Offically this is the biggest snake in captivity right now. Her name is Fluffy and she was bred by Bob Clark (the guy with the goatie). She is a Sulawesi Reticulated Python that at last messurement was 26ft. Bob specializes in breeding large pythons. He is responsible for almost all the burmese and retic morphs. Enjoy-I love this picture. I can't wait to get a retic or 8...

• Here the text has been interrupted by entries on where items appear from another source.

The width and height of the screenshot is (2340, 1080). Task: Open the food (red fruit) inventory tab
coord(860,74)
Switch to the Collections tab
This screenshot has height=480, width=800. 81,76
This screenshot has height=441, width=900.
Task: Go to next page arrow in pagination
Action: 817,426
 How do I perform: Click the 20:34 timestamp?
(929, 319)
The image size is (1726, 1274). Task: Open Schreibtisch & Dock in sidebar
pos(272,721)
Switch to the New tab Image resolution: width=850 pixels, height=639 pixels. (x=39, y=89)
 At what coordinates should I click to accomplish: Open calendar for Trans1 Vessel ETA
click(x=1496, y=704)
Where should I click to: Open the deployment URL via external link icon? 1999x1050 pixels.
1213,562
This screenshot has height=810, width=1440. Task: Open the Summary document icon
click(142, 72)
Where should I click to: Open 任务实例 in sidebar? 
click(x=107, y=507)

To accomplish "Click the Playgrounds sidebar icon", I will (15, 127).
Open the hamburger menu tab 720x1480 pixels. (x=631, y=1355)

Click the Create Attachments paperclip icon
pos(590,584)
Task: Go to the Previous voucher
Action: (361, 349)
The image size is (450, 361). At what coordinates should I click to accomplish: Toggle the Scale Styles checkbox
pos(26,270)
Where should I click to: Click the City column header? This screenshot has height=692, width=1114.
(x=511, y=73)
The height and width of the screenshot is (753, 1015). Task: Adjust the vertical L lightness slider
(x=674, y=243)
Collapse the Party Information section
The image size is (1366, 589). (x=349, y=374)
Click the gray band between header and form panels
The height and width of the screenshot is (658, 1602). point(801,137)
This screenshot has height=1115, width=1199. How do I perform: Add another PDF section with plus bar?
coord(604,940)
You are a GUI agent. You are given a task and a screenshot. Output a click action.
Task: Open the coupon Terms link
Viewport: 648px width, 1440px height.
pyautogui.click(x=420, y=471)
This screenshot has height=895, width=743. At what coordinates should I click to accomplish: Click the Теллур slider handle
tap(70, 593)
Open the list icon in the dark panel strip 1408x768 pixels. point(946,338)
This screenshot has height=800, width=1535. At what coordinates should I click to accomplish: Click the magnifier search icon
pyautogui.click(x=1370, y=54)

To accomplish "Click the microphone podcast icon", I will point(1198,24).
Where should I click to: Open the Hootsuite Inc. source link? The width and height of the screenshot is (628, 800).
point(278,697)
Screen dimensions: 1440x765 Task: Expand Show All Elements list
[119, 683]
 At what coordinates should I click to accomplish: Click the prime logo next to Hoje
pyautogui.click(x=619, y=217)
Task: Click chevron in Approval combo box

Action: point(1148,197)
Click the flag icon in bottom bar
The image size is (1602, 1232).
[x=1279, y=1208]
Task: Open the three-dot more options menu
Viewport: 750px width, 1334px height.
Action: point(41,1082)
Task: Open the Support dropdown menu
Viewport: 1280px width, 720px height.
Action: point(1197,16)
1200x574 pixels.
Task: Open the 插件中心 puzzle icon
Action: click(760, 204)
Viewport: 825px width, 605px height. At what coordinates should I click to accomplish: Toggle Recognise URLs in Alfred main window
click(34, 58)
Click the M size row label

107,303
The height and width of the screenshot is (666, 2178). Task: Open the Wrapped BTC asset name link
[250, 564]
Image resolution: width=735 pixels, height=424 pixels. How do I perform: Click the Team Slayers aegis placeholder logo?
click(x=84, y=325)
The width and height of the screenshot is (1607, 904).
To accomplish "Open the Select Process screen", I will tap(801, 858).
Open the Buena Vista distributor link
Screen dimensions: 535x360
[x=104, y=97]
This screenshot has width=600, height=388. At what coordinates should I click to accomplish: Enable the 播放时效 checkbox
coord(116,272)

Here's another one with Bob and Fluffy. She was a bit smaller here I think..


----------



## insectovor (Dec 30, 2003)

I think snakes that make it to such a big size in the wild should be left there and not taken into captivity.


----------



## kevyn (Dec 30, 2003)

She's not wild caught-cbb. The problem with releasing the supposed 49fter, is that in that part of the world, retics are activly hunted for skins and meat. Even if the snake doesn't turn out to be 49ft. (which won't leave anyone surprised), every poacher will be after it, because it is undoubtedly a large snake. I thought it should be just documented (photographed, blood samples, all the vitals) and released. But that would effectivly sign its death warrent.


----------



## Fuscus (Dec 30, 2003)

The murdoch papers are also running the story
http://news.com.au/common/story_page/0,4057,8283072%5E13762,00.html
They are saying its a retic.
Also related to reptiles (well, not really - its about rats) is this story
http://smh.com.au/articles/2003/12/22/1071941675753.html
Can't say I'm rapt in the skinning method :?


----------



## kevyn (Dec 30, 2003)

I saw something about that one t.v. awhile back. Totally put me off meat.


----------



## NCHERPS (Dec 30, 2003)

Bob clarks Retic is a nice looking snake for it's size, they tend to loose the patterning and contrast as they get older, but Fluffy has retained this, and is also in good proportion, something else that is rare with large captively kept Boids.
Nice to see !

Neil


----------



## kevyn (Dec 30, 2003)

Bob's a really good breeder. He's the largest breeder in North America and one of the most repected names in the field. That's who I'm buying my granit burm off of. I was just speaking with a friend of mine in Malaysia and he is convinced of the validity of the story of the giant retic. I have also read in the London Times that Guinesse is in the process of varifing the messurments of the snake in question. Imagine cleaning up Fluffy's dumps :shock: . Now imagine cleaning up the dumps a 49ft. retic :cry: .


----------



## NCHERPS (Dec 31, 2003)

Time will tell I Guess, but that snake in the picture is not 49 ft long and near half a ton, so maybe the press have dug up another snake photo as they haven't yet seen the real thing, who knows.
Yes, Bob clark is one of the good guys, I was the first person he ever exported to in the UK, before he became big big, just at the time that the first Vivarium magazine came out with his article in about Albino Burms.
I still have that magazine, Vol 1 No 1 !

Bet your looking forward to getting your hands on your granite!

Cheers,
Neil


----------